At first, I started recording everything for the sets, but then I realized this was probably not good and started using generics.
Instead of having one parse tree like MathExpr and one like SetExpr, I thought I could just have a generic Expression<T> and build a base class Number and a base class Set.
To try to clarify, I want a mathematical expression like (2 * a) + (3 + 2) to be an instance of a class Expression<Number> and a set expression like (A ∪ B) ∩ C to be an instance of Expression<Set>. I can then perform different operations on this, like calculate the depth etc.
The + operation is implemented as one class, the * as one class etc. Both these classes are subclasses of an abstract class called TwoExpr which in turn is a subclass of the abstract class Expr. This is how I have done it now and everything works fine.
When I wanted to change my code I made my Expr class generic. That is Expr<T>. I also changed TwoExpr to TwoExpr<T> and created a base class Number.
The problem is, now I can't seem to instantiate objects of the type Sum<Number>.
I get a "Type mismatch: cannot convert from Sum to Expr<Number>" error. But Sum is a subclass of TwoExpr<Number>, which in turn is a subclass of Expr<Number>. As you may realize, I can't make the class Sum generic and call it Sum<Number>, because all arithmetic operations don't have analogues for sets.

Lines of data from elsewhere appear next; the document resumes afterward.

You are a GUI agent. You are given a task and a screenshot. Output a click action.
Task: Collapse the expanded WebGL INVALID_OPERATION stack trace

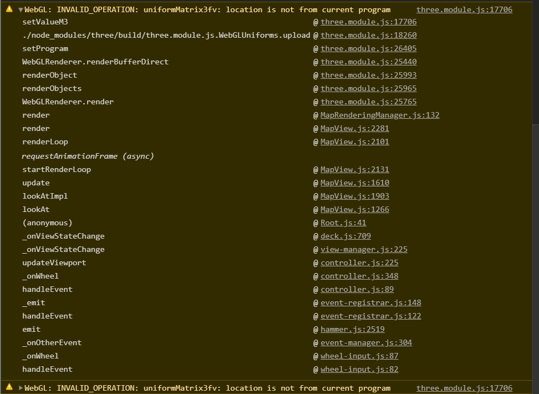click(x=21, y=9)
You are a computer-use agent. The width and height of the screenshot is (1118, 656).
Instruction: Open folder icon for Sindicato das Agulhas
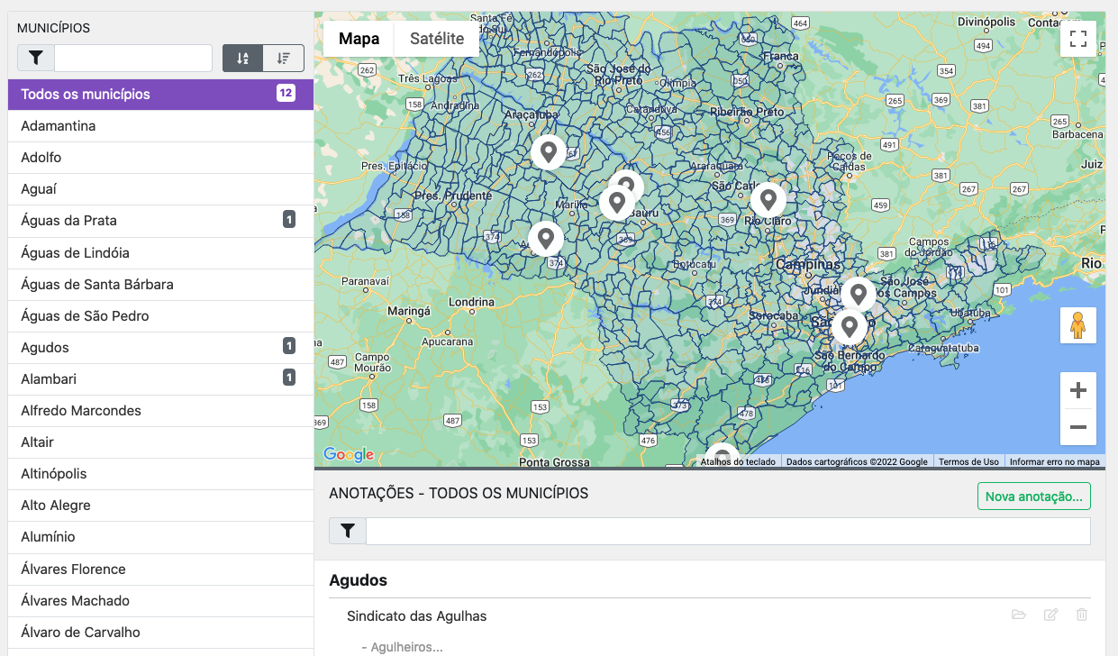coord(1019,615)
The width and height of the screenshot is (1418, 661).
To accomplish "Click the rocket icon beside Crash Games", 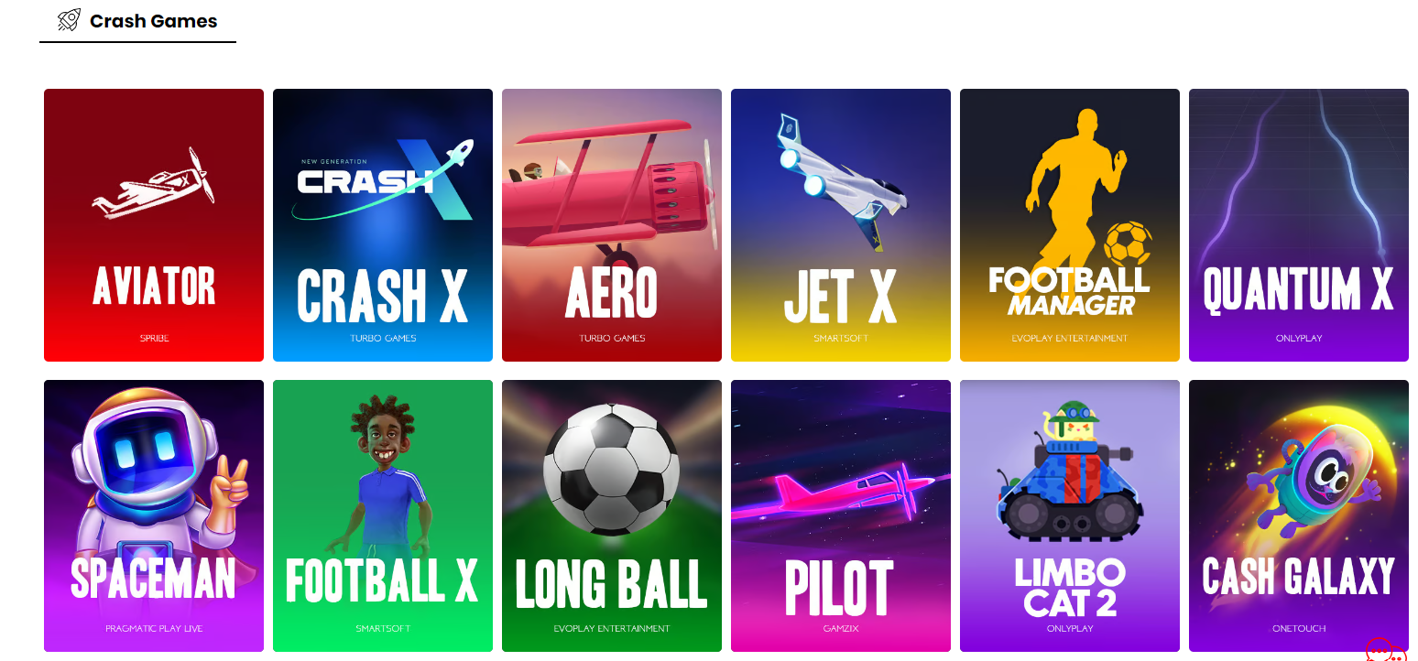I will 69,20.
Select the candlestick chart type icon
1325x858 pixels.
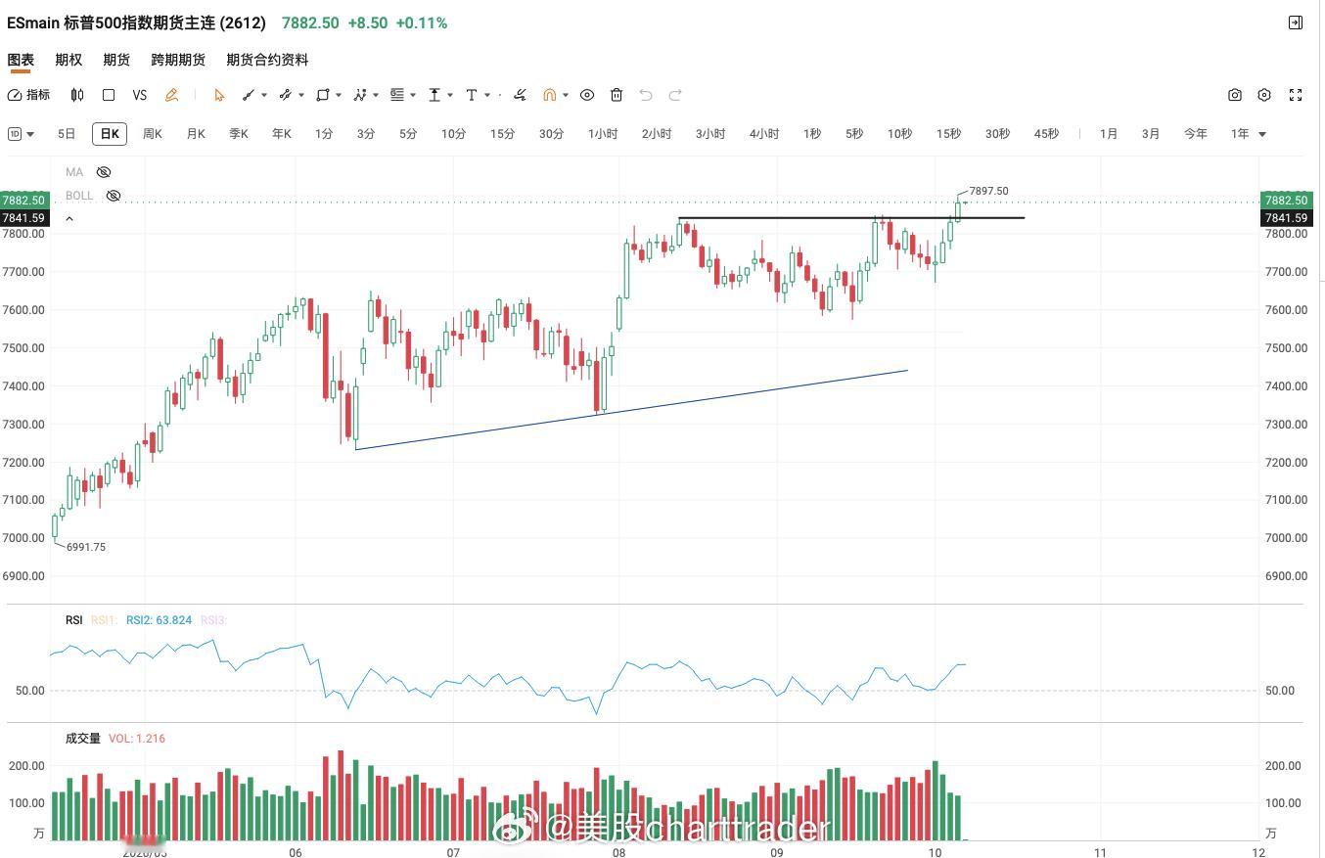coord(77,95)
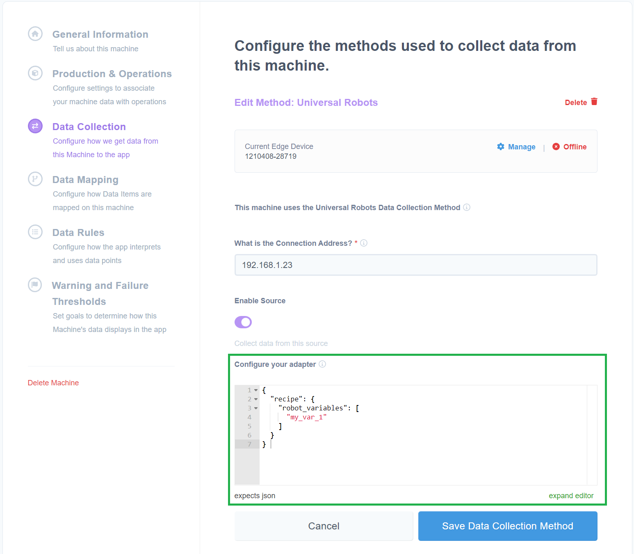Click info icon after Data Collection Method text
634x554 pixels.
pos(467,207)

I have always been able to create objects like
Expr zero= new Leaf(0);
Variable a = new Variable("a");
Expr aPlusZero = new Sum(a, zero);
When I changed to generics, the same code looks like this:
Expr<Number> zero= new Leaf<Number>(new Number(0)); //works fine
Variable<Number> a = new Variable<Number>("a"); //works fine
Expr<Number> APlusZero=new Sum(a,zero); //gives a "Type mismatch:
//cannot convert from Sum to Expr<Number>" error
How come it doesn't recognize that Sum(a,zero) is a subclass of Expr<Number>, when it says in the declaration of Sum
public class Sum extends TwoExpr<Number> {
public Sum(Expr<Number> a, Expr<Number> b) {
super(a, b);
}
...
}
and in the declaration of TwoExpr
public abstract class TwoExpr<T> extends Expr<T> {
protected Expr<T> a;
protected Expr<T> b;
public TwoExpr(Expr<T> a, Expr<T> b) {
this.a=a;
this.b=b;
}
...
}
I know that Lizkows substitution principle doesn’t apply for generic arguments. But Number isn’t a subclass of anything (except Object) and don't have any subclasses.
I hope I've been fairly clear about what I'm trying to do and what problem I have. Does anybody have any idea how to solve it? Please tell me if anything was unclear in the above or if you want more code.
Thanks in advance.
Mattias
I think your problem is in the classes you did not show, I tried the following and it works:
Expr<Number> zero= new Expr<Number>();
Expr<Number> a= new Expr<Number>();
Expr<Number> APlusZero=new Sum(a,zero);
Might it be that Variable is not an Expr?
UPDATE:
I played a little creating Variable and Leaf as I imagine them and it all works:
public class Number {
public Number(int i){}
}
public class Variable<T> extends Expr<T> {
public Variable(String s){}
}
public class Leaf<T> extends Expr<T> {
public Leaf(T t) {
super();
}
}
public class Expr<T> {
}
public class TwoExpr<T> extends Expr<T> {
public TwoExpr(Expr<T> a, Expr<T> b) {
}
}
public class Sum extends TwoExpr<Number> {
public Sum(Expr<Number> a, Expr<Number> b) {
super(a, b);
}
}
public class AllTogether {
public static void main(String[] args) {
Expr<Number> zero= new Leaf<Number>(new Number(0));
Variable<Number> a = new Variable<Number>("a");
Expr<Number> APlusZero=new Sum(a,zero);
}
}
If you take the extends Expr from Variable it does give the error you experience, might it be this the cause?
Maybe try to debug it:
Object = new Sum(a,zero);
System.out.println(o.getClass().getGenericSuperclass());
Furthermore maybe is a better solution for your system.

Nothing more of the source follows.